### Instructions for the task
Pull every line containing the word "next" from the records.

### Source records
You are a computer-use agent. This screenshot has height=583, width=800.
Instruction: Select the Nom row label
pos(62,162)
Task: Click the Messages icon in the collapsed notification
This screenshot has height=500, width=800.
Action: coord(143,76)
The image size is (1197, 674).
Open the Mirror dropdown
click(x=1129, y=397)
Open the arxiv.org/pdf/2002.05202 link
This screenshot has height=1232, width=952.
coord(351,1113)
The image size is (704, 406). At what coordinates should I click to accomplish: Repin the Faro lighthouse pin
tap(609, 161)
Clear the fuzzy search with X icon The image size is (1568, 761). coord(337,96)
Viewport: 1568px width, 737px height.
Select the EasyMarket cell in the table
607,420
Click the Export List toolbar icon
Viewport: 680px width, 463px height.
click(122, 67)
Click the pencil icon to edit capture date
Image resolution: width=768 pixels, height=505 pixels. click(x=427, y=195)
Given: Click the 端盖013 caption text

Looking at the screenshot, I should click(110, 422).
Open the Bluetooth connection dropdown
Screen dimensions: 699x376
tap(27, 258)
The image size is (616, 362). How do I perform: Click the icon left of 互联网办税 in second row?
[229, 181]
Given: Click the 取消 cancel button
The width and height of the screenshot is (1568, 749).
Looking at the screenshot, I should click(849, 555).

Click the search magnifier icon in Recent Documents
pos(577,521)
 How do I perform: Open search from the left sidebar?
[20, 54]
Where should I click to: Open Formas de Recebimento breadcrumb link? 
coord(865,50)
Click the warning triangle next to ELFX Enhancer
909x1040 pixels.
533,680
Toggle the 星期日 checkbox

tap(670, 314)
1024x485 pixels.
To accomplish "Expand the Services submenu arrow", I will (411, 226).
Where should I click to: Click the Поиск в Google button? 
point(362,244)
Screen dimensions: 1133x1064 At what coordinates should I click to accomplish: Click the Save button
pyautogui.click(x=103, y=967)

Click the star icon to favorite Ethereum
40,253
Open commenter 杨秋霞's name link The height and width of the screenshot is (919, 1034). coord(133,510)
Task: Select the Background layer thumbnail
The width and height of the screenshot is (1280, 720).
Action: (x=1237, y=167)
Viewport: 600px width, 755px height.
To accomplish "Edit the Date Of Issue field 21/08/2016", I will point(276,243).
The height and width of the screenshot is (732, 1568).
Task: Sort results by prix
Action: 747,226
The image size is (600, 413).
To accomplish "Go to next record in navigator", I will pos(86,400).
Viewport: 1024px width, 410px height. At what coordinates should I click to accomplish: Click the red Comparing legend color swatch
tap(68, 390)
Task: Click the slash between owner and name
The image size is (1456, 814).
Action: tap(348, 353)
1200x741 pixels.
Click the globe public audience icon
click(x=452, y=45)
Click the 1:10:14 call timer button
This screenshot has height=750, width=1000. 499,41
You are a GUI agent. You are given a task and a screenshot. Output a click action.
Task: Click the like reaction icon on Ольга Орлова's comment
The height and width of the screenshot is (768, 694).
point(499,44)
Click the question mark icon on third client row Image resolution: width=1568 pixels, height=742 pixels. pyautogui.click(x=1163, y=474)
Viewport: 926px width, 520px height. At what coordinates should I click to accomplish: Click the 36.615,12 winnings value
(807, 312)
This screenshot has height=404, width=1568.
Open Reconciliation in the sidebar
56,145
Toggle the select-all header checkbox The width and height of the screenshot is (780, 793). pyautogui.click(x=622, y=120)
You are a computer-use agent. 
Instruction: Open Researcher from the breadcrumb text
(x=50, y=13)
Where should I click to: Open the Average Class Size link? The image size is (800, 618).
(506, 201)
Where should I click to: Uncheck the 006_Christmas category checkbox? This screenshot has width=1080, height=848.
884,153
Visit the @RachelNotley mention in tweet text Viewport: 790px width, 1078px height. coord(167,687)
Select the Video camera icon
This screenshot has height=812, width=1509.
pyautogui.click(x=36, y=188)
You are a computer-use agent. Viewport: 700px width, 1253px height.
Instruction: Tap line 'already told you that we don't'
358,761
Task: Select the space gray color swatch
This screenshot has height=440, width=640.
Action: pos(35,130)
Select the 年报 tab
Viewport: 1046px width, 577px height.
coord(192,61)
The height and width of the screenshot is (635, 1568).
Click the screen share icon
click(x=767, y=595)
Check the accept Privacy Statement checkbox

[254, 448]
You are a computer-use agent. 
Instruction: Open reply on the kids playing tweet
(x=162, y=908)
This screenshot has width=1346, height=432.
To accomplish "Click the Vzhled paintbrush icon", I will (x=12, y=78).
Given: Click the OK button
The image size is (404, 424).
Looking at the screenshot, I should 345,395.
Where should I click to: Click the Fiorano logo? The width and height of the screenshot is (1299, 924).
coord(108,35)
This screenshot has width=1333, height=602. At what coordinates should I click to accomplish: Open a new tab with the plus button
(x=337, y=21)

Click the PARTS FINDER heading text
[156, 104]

### Result
Click the warning triangle next to ELFX Enhancer
To accomplish "Go to next record in navigator", I will pos(86,400).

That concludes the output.